Haitian boy receives corneal transplant, his only chance at sight.

By: Ashley Yarchin

KSDK — It shook the island nation of Haiti and today ripples of that devastating earthquake are still being felt worldwide, especially in St. Louis’s Cardinal Glennon Children’s Medical Center.

Two months ago, Marck Jonis was born in a refugee camp in Haiti to a mother who, because of hardships after the quake, quickly realized she couldn’t care for him.  She left him at orphanage where he was put in the arms of an American volunteer, Melissa Warrender.

“So I spent all day holding him and cuddling and snuggling and that was basically it,” Warrender said.  “I knew that if he needed help, I wanted to help out.”

A look into his crying, clouded eyes revealed a problem, one that required corneal transplants with the help of teams at SLU and Cardinal Glennon.  This week, Marck was brought to St. Louis for the first of two transplants.

“It gives him a good shot at least to get some useful vision,” said Dr. Sean Edelstein, the boy’s opthomologist.  Dr. Edelstein first examined Marck via Skpe.

A two-hour operation on Thursday went well.

“Any improvement in vision would be certainly successful and Haiti’s obviously, the earthquake was completely catastrophic so any kind of beacon of hope or good stories out of the aftermath of that disaster would be very good,” the doctor added.

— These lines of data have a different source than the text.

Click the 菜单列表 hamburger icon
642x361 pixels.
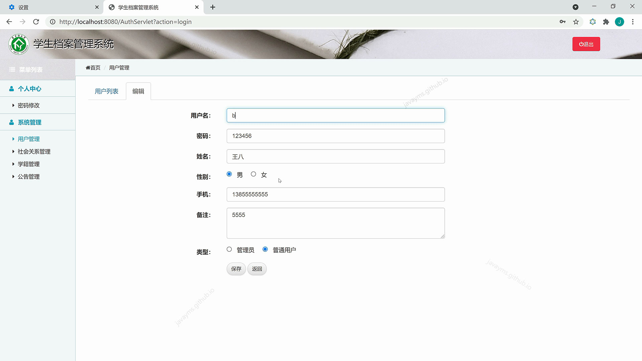coord(12,69)
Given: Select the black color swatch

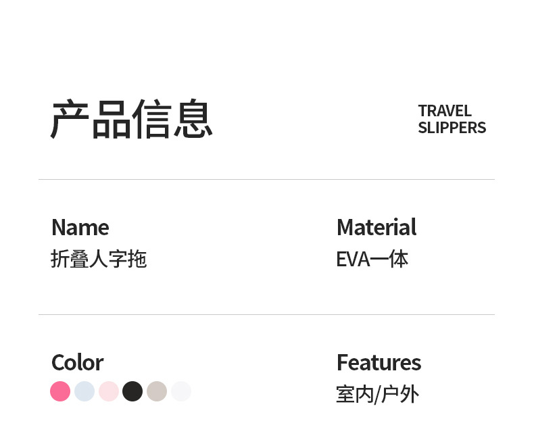Looking at the screenshot, I should tap(132, 391).
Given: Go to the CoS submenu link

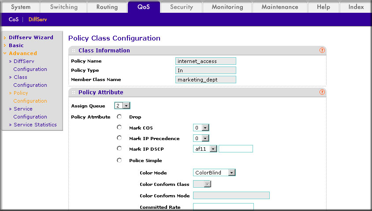Looking at the screenshot, I should pyautogui.click(x=14, y=19).
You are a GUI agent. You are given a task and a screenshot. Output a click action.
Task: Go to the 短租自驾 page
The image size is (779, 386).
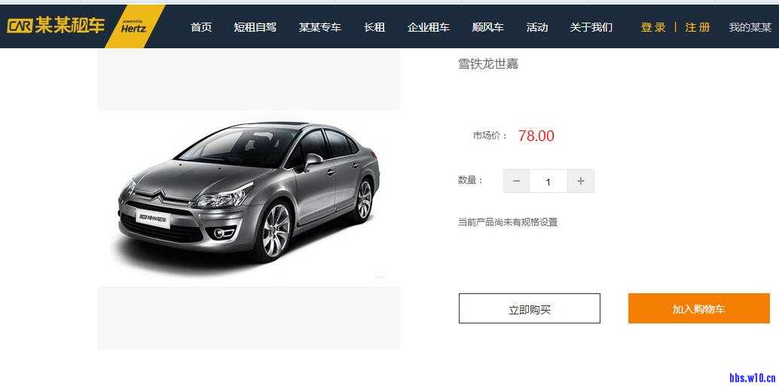point(255,27)
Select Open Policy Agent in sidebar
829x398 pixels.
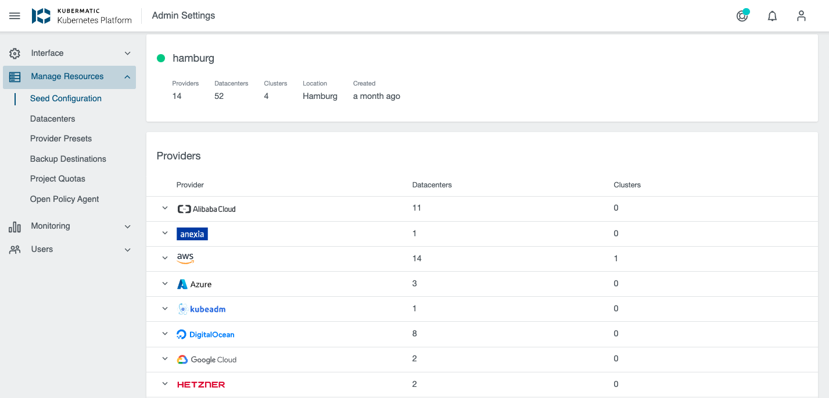pos(64,199)
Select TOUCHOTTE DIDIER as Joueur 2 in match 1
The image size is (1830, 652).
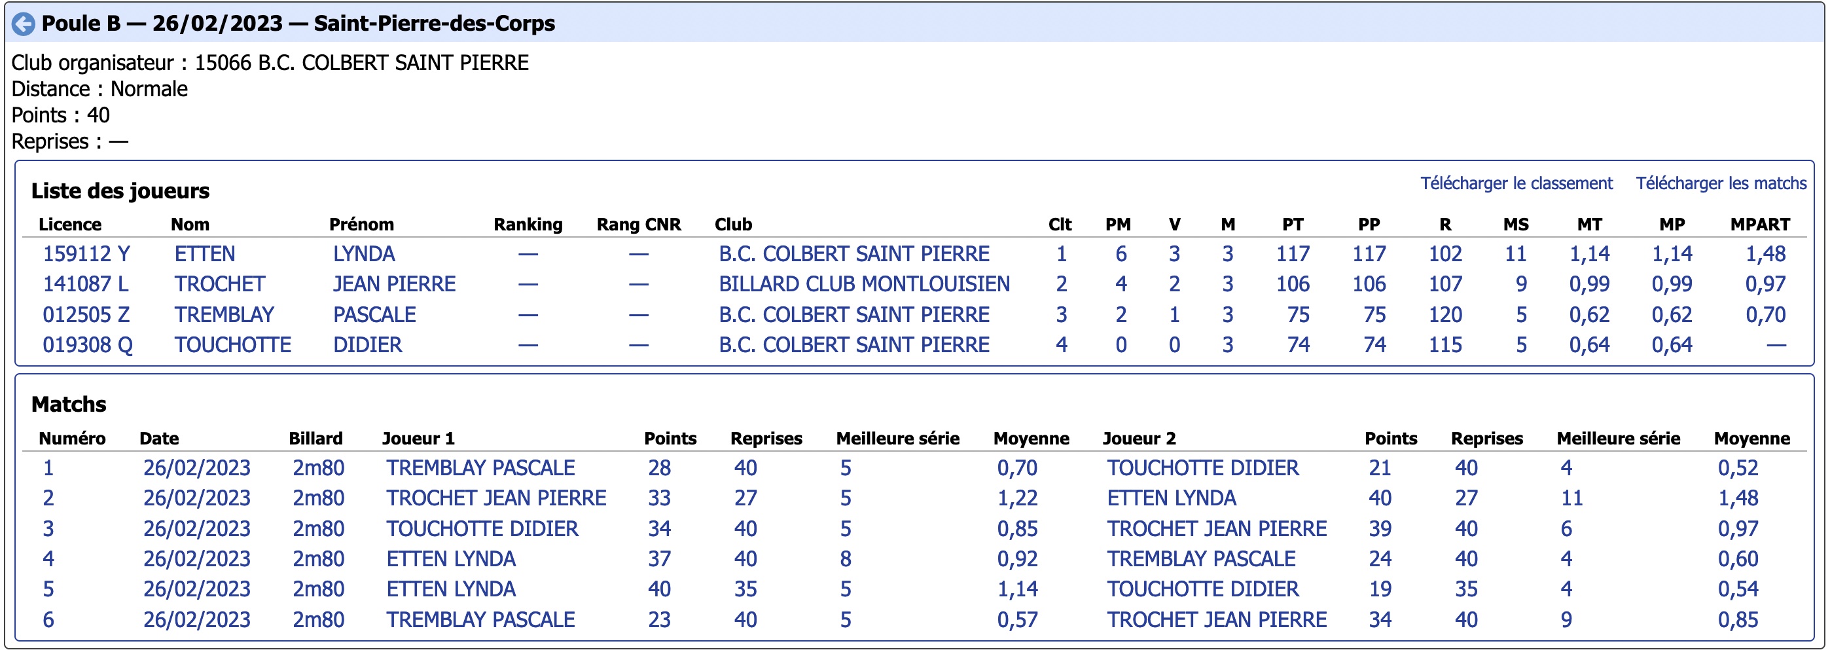click(x=1203, y=468)
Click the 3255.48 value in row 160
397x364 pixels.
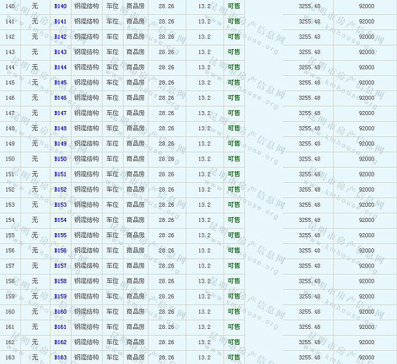click(309, 312)
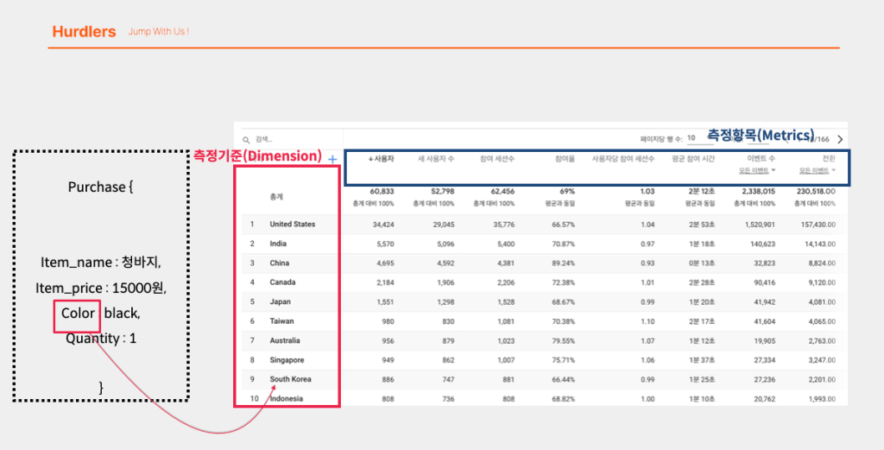The width and height of the screenshot is (884, 450).
Task: Open the 모든 이벤트 dropdown under 전환
Action: [x=818, y=170]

“You easily get attached to someone this cute and sweet and it will be difficult if he has to go back but we’re just here to help and to do what we need to do to give him the gift of sight, if that means sending him back and is we get to keep him we’ll certainly be glad to do that, too,” Warrender said.

The infant will head to New York with his host-mom in the coming days.  He’s expected to be back at Cardinal Glennon in six weeks for a check up on his right eye and a transplant on his left.